NEW YORK (Reuters) - Wall Street a fini en petite hausse jeudi, dans un marché rassuré par de solides indicateurs et par des déclarations accommodantes de la Banque centrale européenne mais prudent à la veille de la publication des chiffres de l'emploi d'août, peut-être déterminants pour l'évolution des taux d'intérêt de la Réserve fédérale.

L'indice Dow Jones des 30 grandes valeurs a pris 23,38 points, soit 0,14%, à 16.374,76, loin de son plus haut du jour à 16.550 points. Le Standard & Poor's-500, plus large, a de même réduit son avance à 2,27 points ou 0,12% à 1.951,13, après être monté jusqu'à 1.975,01 le matin.
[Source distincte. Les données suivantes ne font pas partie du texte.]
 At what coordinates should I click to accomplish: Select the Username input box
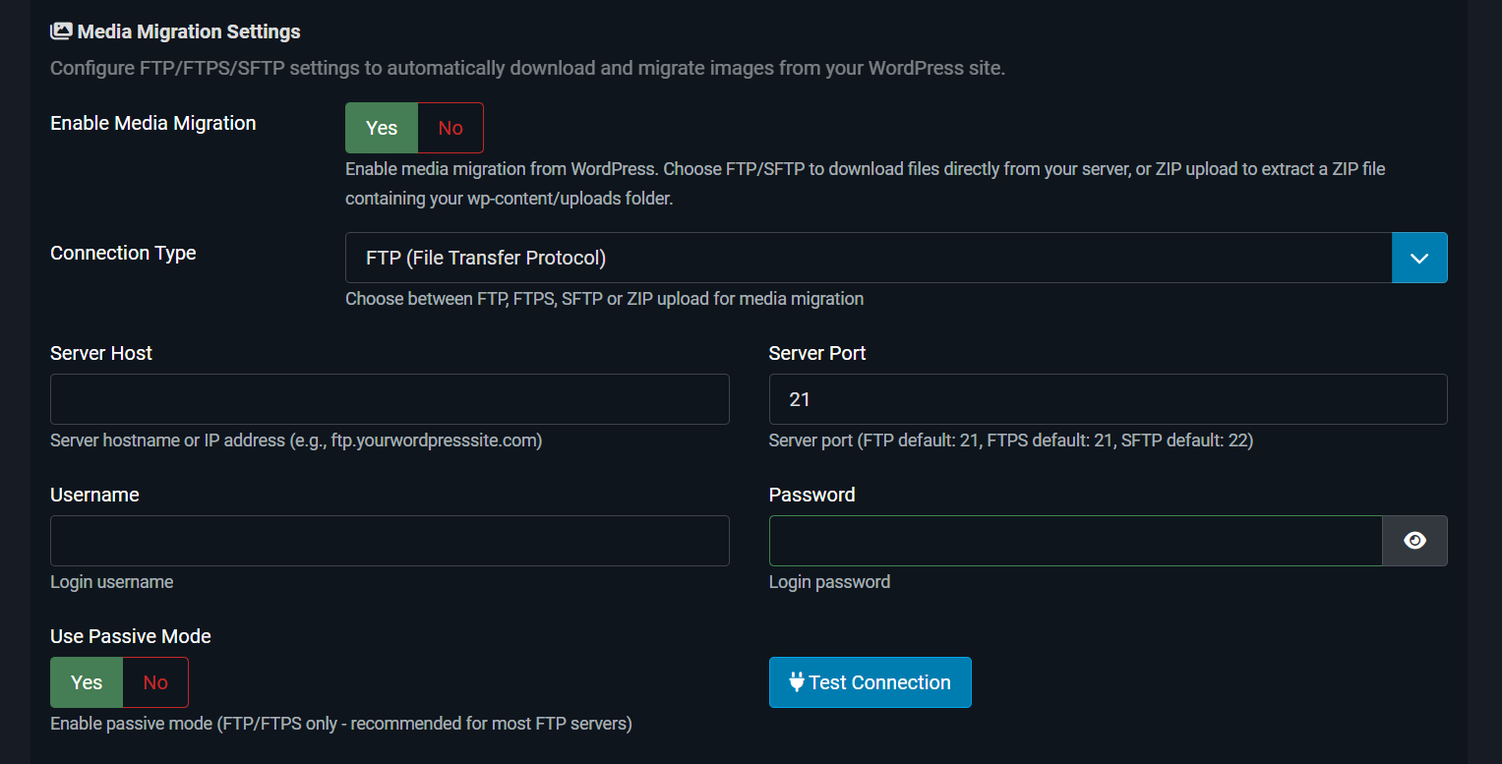(390, 541)
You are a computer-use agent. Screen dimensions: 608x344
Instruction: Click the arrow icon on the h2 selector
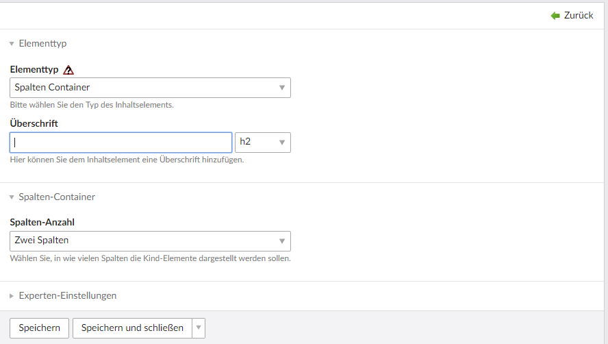click(282, 143)
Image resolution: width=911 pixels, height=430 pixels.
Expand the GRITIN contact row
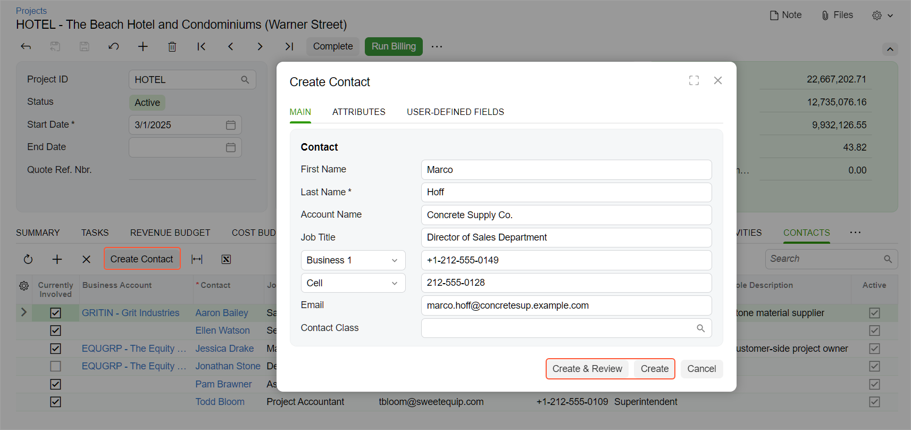pos(23,312)
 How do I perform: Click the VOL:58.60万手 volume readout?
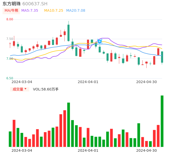[x=46, y=89]
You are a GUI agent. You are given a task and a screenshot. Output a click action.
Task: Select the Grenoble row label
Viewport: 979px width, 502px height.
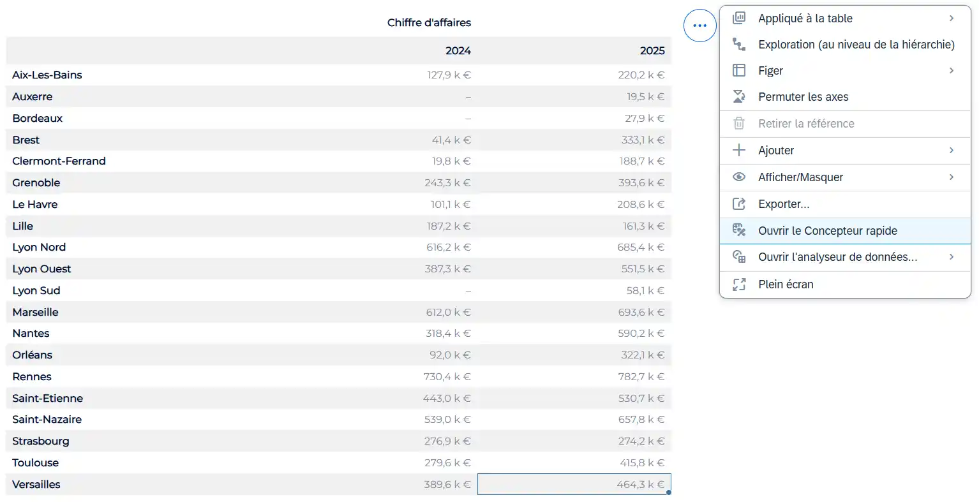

Le Nasdaq Composite, à forte composante technologique, a effacé ses gains initiaux dans le sillage d'Apple pour finir en repli de 16,49 points (0,35%) à 4.733,50.

Le S&P-500 enchaîne ainsi une deuxième séance de hausse mais ses gains sont modestes au regard des plus de 2% engrangés par les places européennes après les déclarations de la BCE qui s'est dit prête à renforcer son programme de rachats d'actifs si nécessaire.

"Que ce soit aux Etats-Unis, au Japon ou en Europe, le marché aime l'assouplissement quantitatif", dit Joe Saluzzi, chez Themis Trading à Chatham (New Jersey). "Mais les inquiétudes sur la Chine sont toujours là et la volatilité devrait perdurer pendant quelque temps encore."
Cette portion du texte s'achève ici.